蓮人「今回の試験は『京都の復興』だぞ?」
蓮人「『殺す』能力で、どうやって街を救うんだよ!?」
蓮人「カエル殺しても、人殺しても……復興にはなんねえだろ!」
琴乃「あ……やっぱり使えないよね」
琴乃「この能力は「破壊」の力。 街を豊かにしたり、人を幸せにすることはできないね」
蓮人「くそっ……!やっぱり俺らは詰んでるのか!?」
蓮人「金も人脈もない俺たちが、持ってるのは『死神の手』だけ……」
蓮人「どうしろってんだよ……!」

夕闇が濃くなる河原。
その時。
頭上(三条大橋の上)から、冷ややかな声が降ってくる。

西園寺「――そこで何をしている、天宮」
蓮人と琴乃、ハッとして見上げる。
橋の欄干に、西園寺響一郎と鹿鳴館アリスが並んで立っている。
夕日を背にし、二人を完全に見下ろす構図。
蓮人「西園寺……!」
西園寺「泥遊びか? 相変わらず暇そうだな」
西園寺「僕は今日、琵琶湖疏水周辺の用地買収を8割方完了させた。予定より12時間早い進捗だ
西園寺「来週には着工だ。……君が泥をこねている間に、地図が書き換わるぞ」
アリス「あら、西園寺様。いけませんわ」
アリスが扇子を広げ、クスクスと笑う。
アリス「彼らには彼らなりの『おままごと』があるんですもの」
アリス「私も、フランスからの技師団との契約を済ませましたわ。
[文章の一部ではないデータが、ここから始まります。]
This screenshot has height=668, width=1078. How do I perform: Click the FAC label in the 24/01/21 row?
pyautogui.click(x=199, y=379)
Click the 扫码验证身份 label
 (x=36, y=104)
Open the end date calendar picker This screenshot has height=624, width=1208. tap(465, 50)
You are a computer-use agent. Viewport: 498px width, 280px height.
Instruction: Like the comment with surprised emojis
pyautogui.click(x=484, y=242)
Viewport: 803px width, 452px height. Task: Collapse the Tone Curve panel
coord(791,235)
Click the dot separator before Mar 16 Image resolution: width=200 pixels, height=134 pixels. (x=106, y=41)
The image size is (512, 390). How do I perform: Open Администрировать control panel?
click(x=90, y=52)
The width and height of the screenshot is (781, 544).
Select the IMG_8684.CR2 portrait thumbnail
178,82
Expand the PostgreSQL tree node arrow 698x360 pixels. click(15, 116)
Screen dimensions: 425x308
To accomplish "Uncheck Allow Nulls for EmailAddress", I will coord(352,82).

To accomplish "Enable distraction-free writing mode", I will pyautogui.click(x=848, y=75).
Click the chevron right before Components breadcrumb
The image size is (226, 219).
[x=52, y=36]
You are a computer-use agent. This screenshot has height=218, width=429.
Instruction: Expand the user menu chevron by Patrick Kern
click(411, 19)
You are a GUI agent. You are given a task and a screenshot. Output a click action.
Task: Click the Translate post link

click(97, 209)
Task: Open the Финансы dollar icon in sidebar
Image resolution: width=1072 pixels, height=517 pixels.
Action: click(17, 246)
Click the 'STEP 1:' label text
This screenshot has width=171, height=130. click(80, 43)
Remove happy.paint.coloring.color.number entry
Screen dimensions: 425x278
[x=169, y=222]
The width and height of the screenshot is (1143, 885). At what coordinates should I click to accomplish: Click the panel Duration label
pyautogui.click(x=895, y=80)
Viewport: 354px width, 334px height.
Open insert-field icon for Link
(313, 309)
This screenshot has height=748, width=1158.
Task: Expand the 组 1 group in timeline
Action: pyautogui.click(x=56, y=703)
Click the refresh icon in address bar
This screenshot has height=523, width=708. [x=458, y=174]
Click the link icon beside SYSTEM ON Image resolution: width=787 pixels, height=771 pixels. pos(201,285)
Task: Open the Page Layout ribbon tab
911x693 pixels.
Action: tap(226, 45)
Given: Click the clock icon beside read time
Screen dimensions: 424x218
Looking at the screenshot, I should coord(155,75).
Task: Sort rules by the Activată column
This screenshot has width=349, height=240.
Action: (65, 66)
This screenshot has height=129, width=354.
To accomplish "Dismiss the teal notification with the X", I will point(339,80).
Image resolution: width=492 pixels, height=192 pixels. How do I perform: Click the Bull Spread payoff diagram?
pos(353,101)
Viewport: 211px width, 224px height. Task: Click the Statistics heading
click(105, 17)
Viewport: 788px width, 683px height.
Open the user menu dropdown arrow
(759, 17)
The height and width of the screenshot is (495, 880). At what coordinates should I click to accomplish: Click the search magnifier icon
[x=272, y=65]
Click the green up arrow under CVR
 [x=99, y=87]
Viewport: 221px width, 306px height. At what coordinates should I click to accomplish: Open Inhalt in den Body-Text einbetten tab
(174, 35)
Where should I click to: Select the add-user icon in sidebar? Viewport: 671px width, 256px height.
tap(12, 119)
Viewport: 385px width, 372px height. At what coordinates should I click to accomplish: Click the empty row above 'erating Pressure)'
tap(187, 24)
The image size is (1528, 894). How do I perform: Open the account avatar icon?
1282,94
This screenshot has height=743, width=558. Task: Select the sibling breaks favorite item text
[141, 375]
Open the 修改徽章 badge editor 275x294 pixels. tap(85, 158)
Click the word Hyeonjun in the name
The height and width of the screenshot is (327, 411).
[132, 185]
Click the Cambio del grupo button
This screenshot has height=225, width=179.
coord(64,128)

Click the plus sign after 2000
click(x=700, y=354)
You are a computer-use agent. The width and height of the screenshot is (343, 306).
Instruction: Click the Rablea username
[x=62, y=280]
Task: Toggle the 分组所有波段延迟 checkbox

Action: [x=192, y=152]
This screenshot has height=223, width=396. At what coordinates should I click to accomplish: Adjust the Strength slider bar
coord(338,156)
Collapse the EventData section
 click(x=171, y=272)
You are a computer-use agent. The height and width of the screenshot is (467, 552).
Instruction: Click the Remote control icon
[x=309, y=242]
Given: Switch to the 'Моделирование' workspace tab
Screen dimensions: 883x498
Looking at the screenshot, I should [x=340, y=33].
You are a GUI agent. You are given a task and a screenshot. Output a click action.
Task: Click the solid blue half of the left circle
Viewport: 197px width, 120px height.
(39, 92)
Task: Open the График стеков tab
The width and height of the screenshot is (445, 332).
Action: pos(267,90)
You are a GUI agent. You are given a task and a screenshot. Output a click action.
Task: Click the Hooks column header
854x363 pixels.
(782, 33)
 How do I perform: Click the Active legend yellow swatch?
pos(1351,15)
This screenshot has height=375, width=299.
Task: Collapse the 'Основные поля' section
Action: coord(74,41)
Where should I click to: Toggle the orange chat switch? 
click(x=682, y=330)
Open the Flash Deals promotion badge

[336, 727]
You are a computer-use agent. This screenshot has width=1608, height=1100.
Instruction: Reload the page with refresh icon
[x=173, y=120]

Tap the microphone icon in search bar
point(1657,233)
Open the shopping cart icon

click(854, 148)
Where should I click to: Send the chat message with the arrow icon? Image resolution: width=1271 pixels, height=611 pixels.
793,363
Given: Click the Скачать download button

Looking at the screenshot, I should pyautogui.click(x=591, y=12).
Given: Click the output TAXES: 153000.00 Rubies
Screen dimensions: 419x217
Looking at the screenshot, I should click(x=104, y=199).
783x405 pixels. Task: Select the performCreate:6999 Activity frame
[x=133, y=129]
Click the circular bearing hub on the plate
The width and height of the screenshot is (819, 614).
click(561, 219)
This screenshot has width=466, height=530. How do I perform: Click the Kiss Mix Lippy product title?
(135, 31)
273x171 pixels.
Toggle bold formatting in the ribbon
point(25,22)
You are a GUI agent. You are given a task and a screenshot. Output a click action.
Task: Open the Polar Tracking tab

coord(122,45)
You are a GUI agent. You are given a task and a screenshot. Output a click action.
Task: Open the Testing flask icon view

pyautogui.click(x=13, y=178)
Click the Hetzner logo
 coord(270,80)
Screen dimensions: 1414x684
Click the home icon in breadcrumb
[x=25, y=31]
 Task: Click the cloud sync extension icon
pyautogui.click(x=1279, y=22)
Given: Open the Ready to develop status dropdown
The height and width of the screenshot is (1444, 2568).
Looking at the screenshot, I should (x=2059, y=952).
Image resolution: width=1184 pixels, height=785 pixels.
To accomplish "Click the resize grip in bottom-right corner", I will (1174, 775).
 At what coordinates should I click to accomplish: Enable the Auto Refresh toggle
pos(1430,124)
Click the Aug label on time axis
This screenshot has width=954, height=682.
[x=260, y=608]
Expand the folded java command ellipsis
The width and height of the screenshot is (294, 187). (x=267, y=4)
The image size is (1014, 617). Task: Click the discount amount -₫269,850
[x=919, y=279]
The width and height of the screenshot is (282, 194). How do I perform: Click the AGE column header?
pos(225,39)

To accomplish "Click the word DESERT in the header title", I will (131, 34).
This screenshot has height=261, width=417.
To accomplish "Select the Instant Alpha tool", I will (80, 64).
電気鉄道の路線地も確保済みよ」
アリス「……ねえ、天宮。そろそろ『身の程』を悟ったら?」
西園寺「……行くぞ、アリス。時間の無駄だ」
アリス「ええ。ごきげんよう、ゴミあさりのお二人さん」
アリス「あなたたちが子供のお遊戯をしている間、私たちはフューチャー(未来)へ進んでいるわ」
二人は興味なさそうに背を向け、橋を渡って去っていく。

〇同・河川敷(直後)
橋の下に残された蓮人と琴乃。
蓮人「……くそっ」
蓮人、足元の石を力任せに川へ蹴り込む。
蓮人「なんなんだよ……!」
蓮人「あいつらは金と権力で『地図』を変えるってのに……俺たちはカエル一匹殺して終わりかよ!」
蓮人「こんな能力……どう使えばいいんだよ」
蓮人の悲痛な叫び。
琴乃は泣いていなかった。
俯いてはいるが、その拳は震えるほど強く握りしめられている。
琴乃M(……ムカつく)
琴乃M(蓮人くんを見下ろしていいのは、神様だけよ)
琴乃M(あんな成金女に、蓮人くんのカッコよさの何が分かるの?)
琴乃は、自分の左手を呪うように、胸元で強く握りしめる。
琴乃、バッと顔を上げる。
その瞳には、涙ではなく、暗い炎が宿っている。
琴乃「……蓮人くん」
蓮人「え?」
琴乃「あんな奴らの言葉、一秒で忘れて」
琴乃「蓮人くんの耳が汚れるわ」
蓮人「お、おう……?(なんか今日、迫力が……)」
琴乃「見返してやろうよ」
琴乃「あいつらが泣いて土下座して、『天宮様、参りました』って言うまで……私、絶対に許さないから」
蓮人、琴乃の剣幕に押され、逆に少し冷静になる。
蓮人「……ああ。そうだな」
蓮人「やってやるよ。……見てろよ、クソエリートども」
太陽が完全に沈む。 しかし、二人の目には、逆襲の光が灯っていた。